Kasamatsu diam sejenak, seolah menimbang. Merepotkan itu relatif untuk seorang Imayoshi, tergantung kondisi. "Tidak juga," jawab Kasamatsu, akhirnya.

"Kalau begitu Kise tidak salah memberikan ini padaku," balas Imayoshi sembari mengacungkan selembar tiket berwarna silver ke hadapan Kasamatsu. "Aku tidak merepotkan, kan?"

Kerut dalam segera muncul di tengah dahi Kasamatsu, sama sekali tidak suka dengan pemandangan di hadapannya. Apa yang dipikirkan oleh Kise sebenarnya, memberikan satu amplop kepada kapten tim lain, yang jelas-jelas memiliki mini-event-nya sendiri.

Menyertakan seorang peserta mini-event ke mini-event lainnya. Tidak lucu bagi Kasamatsu.

"Maumu apa, Imayoshi?" Suara Kasamatsu memang tajam, tapi kesalnya jauh lebih kentara daripada apapun.

"Selfie, tentu saja. Itu hadiahnya, kan?"

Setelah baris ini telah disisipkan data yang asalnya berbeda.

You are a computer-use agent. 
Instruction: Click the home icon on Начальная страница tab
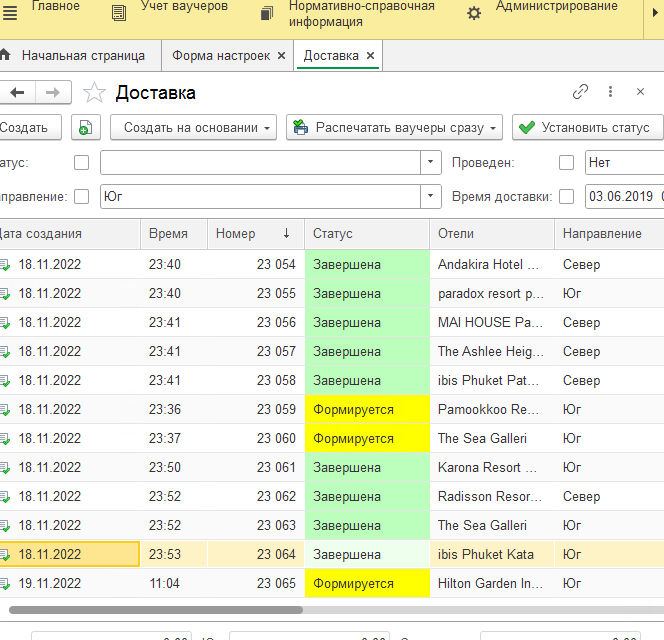point(6,56)

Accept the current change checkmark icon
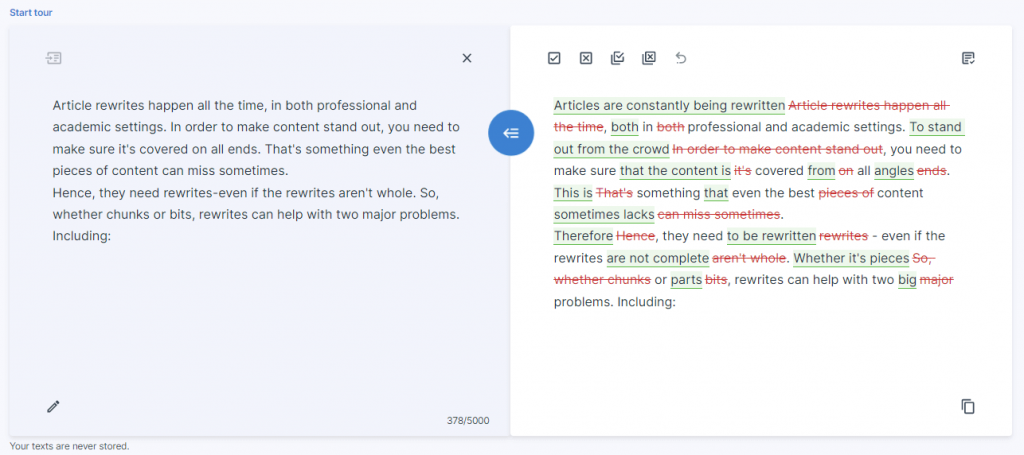554,58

"Aku tidak paham kenapa kau menemukan kesenangan dalam hal macam ini."

"Ada kebanggaan tersendiri setelah memenangkan sesuatu, kau tahu?" Imayoshi mengambil ponselnya, mengaturnya hingga kamera depannya aktif, sebelum ia melangkah ke samping Kasamatsu.

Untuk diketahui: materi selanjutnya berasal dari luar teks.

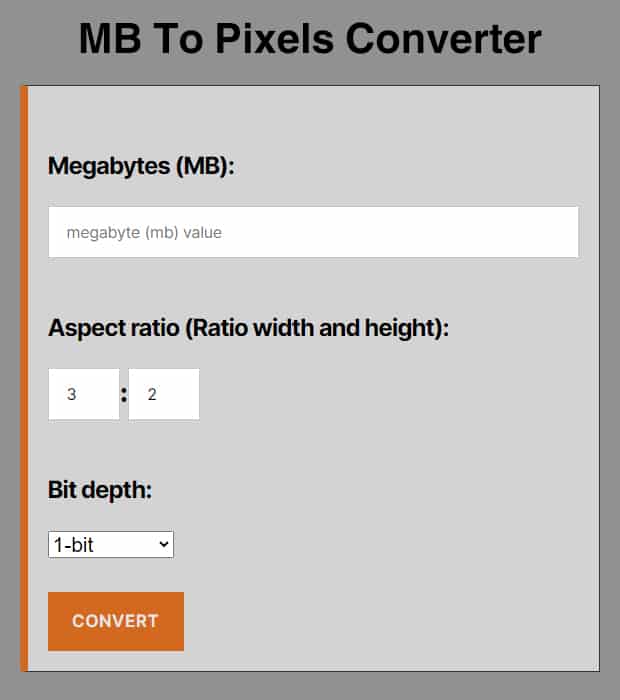
Task: Click the 'megabyte (mb) value' placeholder text
Action: coord(144,232)

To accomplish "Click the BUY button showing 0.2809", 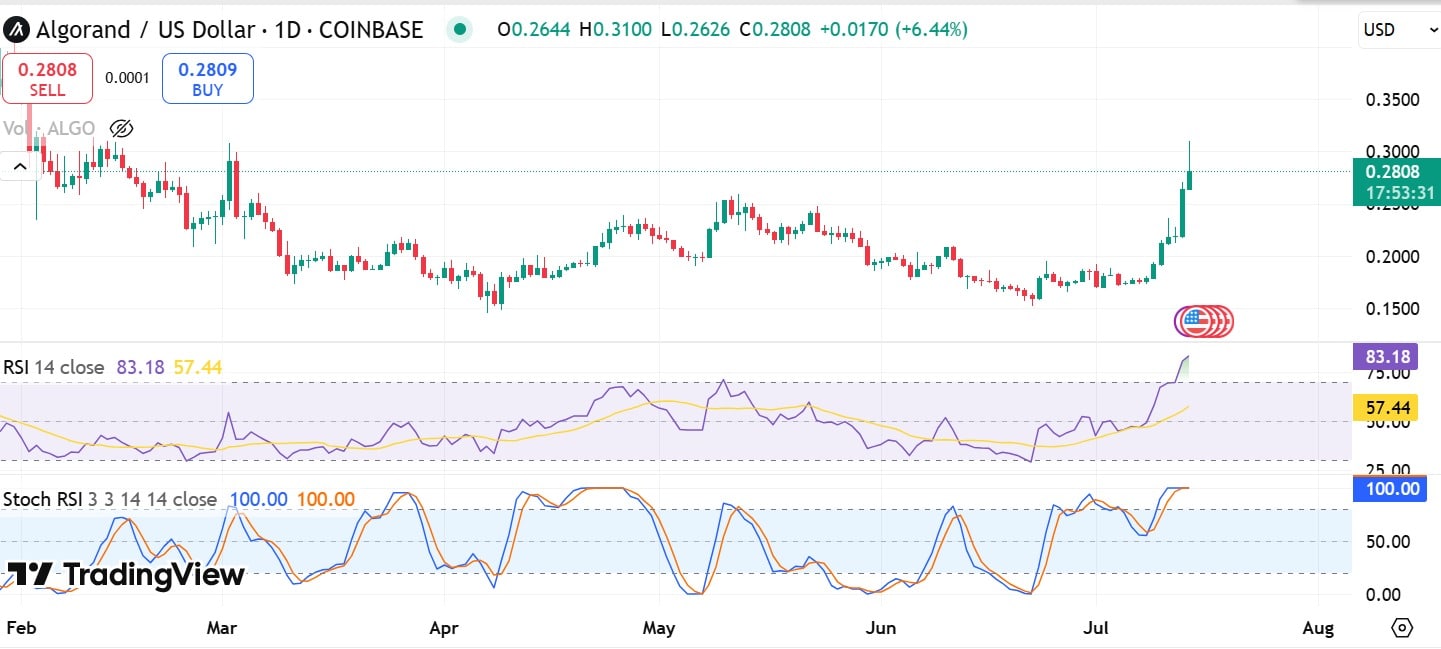I will 207,78.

Merangkul pundaknya dalam satu peluk penuh keakraban. "Lihat ke kamera, Kasamatsu. Berikan aku senyum terlebarmu dalam hitungan satu... dua... ti—."

Satu foto tersimpan aman di ponsel Imayoshi, yang hanya mengundang tawa kecil dari Susa yang sejak tadi hanya memperhatikan dua orang di hadapannya, juga foto yang Imayoshi tunjukkan. Tampak jelas kerut dalam yang khas di dahi Kasamatsu, juga bibirnya yang setengah cemberut. Kontras dengan Imayoshi dengan kebanggaan culas di wajahnya.

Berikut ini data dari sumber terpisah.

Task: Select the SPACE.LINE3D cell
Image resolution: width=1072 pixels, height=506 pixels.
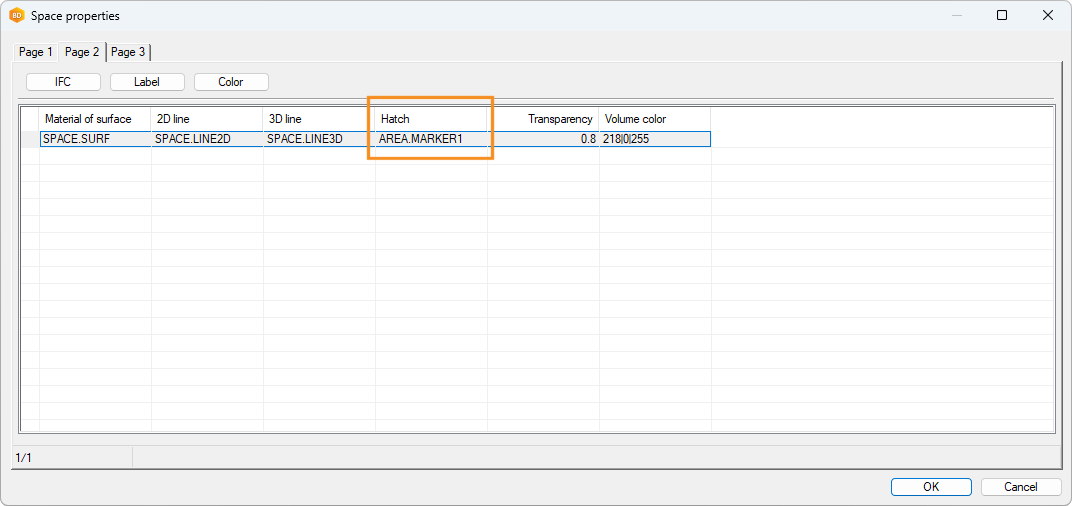Action: (x=319, y=139)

"Imayoshi?" panggil Kasamatsu saat tengah melihat foto yang baru saja diambil, yang ternyata tidak hanya satu.

"Hm?"

"Ponimu tidak mengganggu saat permainan memangnya?"

Imayoshi mendongak, melihat jumput rambutnya yang memang sudah dari dulu panjang, dan sama sekali tidak merasa terganggu dengan itu.

"Lebih bagus kalau pendek, menurutku," ucap Kasamatsu singkat. Bagus karena tidak menghalangi pandanganmu ketika ada lawan dari arah samping.

Tidak ada yang tahu kalau selfie hari itu merupakan foto terakhir Imayoshi dengan poni yang panjangnya nyaris mencapai mata. Ah, hanya Susa mungkin, yang hanya tertawa ketika Imayoshi datang ke rumahnya untuk memberi tahu hasil ujian masuk universitasnya—satu universitas dengan Kasamatsu.

Imayoshi Shouichi dengan potongan rambut baru. Poni lebih pendek dan potongan lebih rapi.

.

.

Enam lagi, pikir Kasamatsu. Setelah Imayoshi, entah siapa yang akan muncul di hadapannya untuk me—

"—PAI! SENPAI! SENPAAII!" satu tubrukan keras diikuti dengan pelukan erat di punggungnya. Cukup erat untuk membuatnya diam, namun bukan itu yang membuat keringat dingin perlahan merayapi tengkuk Kasamatsu.

"Aku menemukanmu, Senpai! Akhirnya!" lagi, pelukannya mengerat. Suaranya tidak senyaring tadi memang, tapi tetap saja nyaring.

"Hei, kau bisa membuat Kasamatsu sesak nafas kalau memeluknya seerat itu, Nona." Susa, tanpa bisa menahan heran di wajahnya, memberi tahu gadis tak dikenal yang tampak sangat menikmati punggung bidang Kasamatsu di tengah pelukannya.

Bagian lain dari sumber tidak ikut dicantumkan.